Exploring Optical Flow Inclusion into nnU-Net Framework for Surgical Instrument Segmentation
- URL: http://arxiv.org/abs/2403.10216v1
- Date: Fri, 15 Mar 2024 11:36:26 GMT
- Title: Exploring Optical Flow Inclusion into nnU-Net Framework for Surgical Instrument Segmentation
- Authors: Marcos Fernández-Rodríguez, Bruno Silva, Sandro Queirós, Helena R. Torres, Bruno Oliveira, Pedro Morais, Lukas R. Buschle, Jorge Correia-Pinto, Estevão Lima, João L. Vilaça,
- Abstract summary: The nnU-Net framework excelled in semantic segmentation analyzing single frames without temporal information.
Optical flow (OF) is a tool commonly used in video tasks to estimate motion and represent it in a single frame, containing temporal information.
This work seeks to employ OF maps as an additional input to the nnU-Net architecture to improve its performance in the surgical instrument segmentation task.

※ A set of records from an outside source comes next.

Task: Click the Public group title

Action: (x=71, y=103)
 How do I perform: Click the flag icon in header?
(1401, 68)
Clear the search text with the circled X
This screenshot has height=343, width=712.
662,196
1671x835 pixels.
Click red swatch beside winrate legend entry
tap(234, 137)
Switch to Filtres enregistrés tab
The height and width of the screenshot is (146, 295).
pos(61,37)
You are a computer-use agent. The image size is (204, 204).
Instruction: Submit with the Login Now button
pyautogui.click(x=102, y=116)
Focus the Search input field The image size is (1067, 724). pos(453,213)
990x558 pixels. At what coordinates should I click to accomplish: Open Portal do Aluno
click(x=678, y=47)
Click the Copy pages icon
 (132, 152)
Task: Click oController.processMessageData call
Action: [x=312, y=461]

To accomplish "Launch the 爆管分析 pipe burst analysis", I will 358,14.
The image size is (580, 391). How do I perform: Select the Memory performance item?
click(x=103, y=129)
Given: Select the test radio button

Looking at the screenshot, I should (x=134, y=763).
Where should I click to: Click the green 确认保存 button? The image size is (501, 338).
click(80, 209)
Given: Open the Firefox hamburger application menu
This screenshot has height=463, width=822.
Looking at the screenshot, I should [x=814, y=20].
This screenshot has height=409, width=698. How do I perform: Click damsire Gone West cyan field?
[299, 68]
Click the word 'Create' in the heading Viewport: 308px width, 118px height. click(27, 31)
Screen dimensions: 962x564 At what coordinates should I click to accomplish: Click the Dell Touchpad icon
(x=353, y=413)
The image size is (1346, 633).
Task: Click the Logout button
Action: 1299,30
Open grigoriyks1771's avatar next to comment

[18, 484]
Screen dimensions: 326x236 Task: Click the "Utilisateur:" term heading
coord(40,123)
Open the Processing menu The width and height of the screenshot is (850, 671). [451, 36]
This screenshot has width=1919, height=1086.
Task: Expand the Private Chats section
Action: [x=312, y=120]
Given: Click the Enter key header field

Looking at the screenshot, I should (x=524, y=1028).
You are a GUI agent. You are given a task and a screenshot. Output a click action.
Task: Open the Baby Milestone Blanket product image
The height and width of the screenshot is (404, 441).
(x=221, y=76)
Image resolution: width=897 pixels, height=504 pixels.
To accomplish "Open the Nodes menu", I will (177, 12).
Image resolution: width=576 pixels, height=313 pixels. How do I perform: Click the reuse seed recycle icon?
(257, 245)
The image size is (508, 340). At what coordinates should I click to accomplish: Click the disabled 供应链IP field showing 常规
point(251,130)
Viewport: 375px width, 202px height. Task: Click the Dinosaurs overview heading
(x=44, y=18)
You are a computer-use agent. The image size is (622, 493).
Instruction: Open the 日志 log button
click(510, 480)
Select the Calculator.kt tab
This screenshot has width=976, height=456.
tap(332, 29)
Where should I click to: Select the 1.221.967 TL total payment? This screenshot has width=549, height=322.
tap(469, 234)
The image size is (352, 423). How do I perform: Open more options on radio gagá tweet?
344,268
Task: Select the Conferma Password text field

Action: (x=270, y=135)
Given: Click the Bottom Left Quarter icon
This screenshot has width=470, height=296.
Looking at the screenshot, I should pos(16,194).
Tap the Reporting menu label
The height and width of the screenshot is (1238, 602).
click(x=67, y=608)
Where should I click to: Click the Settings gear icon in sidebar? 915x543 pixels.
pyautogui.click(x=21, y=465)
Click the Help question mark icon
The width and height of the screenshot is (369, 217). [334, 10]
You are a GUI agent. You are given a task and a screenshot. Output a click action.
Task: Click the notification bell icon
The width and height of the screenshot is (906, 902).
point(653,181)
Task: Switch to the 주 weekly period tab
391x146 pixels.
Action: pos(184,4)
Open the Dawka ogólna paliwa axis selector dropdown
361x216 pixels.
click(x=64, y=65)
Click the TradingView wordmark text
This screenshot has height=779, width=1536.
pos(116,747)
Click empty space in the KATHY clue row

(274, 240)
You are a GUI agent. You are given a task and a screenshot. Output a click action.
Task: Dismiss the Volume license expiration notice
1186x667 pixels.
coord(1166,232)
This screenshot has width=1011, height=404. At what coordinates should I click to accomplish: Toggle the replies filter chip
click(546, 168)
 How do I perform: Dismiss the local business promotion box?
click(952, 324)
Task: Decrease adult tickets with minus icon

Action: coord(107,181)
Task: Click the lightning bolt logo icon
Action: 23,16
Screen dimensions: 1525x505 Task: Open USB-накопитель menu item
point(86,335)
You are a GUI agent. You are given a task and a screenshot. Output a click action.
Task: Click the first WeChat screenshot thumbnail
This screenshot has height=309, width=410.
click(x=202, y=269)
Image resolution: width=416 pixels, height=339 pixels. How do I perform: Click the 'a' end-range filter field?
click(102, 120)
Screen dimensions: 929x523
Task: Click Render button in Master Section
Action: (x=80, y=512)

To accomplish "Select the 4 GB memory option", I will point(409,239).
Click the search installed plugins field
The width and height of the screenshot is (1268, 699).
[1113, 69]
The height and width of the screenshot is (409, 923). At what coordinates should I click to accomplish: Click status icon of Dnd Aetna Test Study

- Score: 1.3444601218847545
- License: http://creativecommons.org/licenses/by/4.0/
- Abstract: Surgical instrument segmentation in laparoscopy is essential for computer-assisted surgical systems. Despite the Deep Learning progress in recent years, the dynamic setting of laparoscopic surgery still presents challenges for precise segmentation. The nnU-Net framework excelled in semantic segmentation analyzing single frames without temporal information. The framework's ease of use, including its ability to be automatically configured, and its low expertise requirements, have made it a popular base framework for comparisons. Optical flow (OF) is a tool commonly used in video tasks to estimate motion and represent it in a single frame, containing temporal information. This work seeks to employ OF maps as an additional input to the nnU-Net architecture to improve its performance in the surgical instrument segmentation task, taking advantage of the fact that instruments are the main moving objects in the surgical field. With this new input, the temporal component would be indirectly added without modifying the architecture. Using CholecSeg8k dataset, three different representations of movement were estimated and used as new inputs, comparing them with a baseline model. Results showed that the use of OF maps improves the detection of classes with high movement, even when these are scarce in the dataset. To further improve performance, future work may focus on implementing other OF-preserving augmentations.